Witam
Chciałbym poruszyć jedną kwestię odnośnie LR. Nie wiem czy to tylko moje spostrzeżenia czy tak po prostu jest.
Jakiś czas temu postanowiłem sobie wypróbować LR 4, do tej pory używałem tylko OS do wywoływania rawów.
Program okazał się naprawdę fajny, a dwa suwaczki - rozjaśniania cieni i przyciemniania świateł wręcz mnie oczarowały
Zwłaszcza przy rawach ze starych matryc olympusa (E-3) funkcja ta okazała się nieoceniona, dwa ruchy myszką i gotowe, efekt niesamowity.
Niestety co mnie zaciekawiło to utrata szczegółów przy wołaniu rawów względem olympusowego OS.

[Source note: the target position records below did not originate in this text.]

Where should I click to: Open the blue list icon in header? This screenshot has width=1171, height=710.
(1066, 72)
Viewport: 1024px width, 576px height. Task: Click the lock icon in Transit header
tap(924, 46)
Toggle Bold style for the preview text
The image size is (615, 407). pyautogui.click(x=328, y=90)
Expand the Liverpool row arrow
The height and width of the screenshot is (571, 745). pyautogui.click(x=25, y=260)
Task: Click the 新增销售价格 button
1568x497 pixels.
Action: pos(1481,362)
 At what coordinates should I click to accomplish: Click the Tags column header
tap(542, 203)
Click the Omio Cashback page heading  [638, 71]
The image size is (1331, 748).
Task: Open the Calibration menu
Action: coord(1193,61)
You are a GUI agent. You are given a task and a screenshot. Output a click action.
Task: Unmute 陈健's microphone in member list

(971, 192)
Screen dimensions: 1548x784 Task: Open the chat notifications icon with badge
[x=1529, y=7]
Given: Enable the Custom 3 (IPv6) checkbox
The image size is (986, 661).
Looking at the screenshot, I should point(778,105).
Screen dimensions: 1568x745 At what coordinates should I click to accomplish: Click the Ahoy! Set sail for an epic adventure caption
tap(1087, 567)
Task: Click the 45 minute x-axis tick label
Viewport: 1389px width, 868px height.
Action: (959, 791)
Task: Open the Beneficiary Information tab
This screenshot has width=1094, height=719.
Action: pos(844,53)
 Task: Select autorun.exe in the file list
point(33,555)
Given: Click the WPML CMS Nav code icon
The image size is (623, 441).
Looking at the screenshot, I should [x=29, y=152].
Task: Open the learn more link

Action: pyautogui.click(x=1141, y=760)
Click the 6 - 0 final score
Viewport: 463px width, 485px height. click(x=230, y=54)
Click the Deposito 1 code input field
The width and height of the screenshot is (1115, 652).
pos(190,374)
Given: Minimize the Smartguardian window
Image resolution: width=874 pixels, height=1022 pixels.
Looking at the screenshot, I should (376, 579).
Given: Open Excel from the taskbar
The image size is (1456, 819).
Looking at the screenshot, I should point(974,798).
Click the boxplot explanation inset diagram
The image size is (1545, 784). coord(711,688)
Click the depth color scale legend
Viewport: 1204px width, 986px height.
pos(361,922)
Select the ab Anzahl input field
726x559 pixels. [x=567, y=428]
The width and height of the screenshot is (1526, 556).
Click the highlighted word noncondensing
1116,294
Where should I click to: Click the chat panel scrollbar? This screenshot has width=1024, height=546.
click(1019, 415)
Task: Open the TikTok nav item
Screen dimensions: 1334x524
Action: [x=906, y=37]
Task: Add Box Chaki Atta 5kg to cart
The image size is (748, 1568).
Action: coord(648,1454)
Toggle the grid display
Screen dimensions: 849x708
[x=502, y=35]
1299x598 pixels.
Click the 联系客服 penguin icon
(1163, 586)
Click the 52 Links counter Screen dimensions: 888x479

Próbowałem wielu metod wyostrzania i nic. Nie chodzi mi o ostrość postrzeganą gdy patrzymy na całe zdjęcie, wtedy wiadomo jest ok, ale już przy małym zbliżeniu, zdjęcia wołane LR są po prostu mniej szczegółowe...
Jeśli ktoś może przeprowadzić jakiś krótki test wywołując jakiś raw (najlepiej z lustrzanek olka) LR-em i OS-em zwracając i tu i tu na jak najlepszą szczegółowość zdjęcia i podzieli się wynikami będę wdzięczny.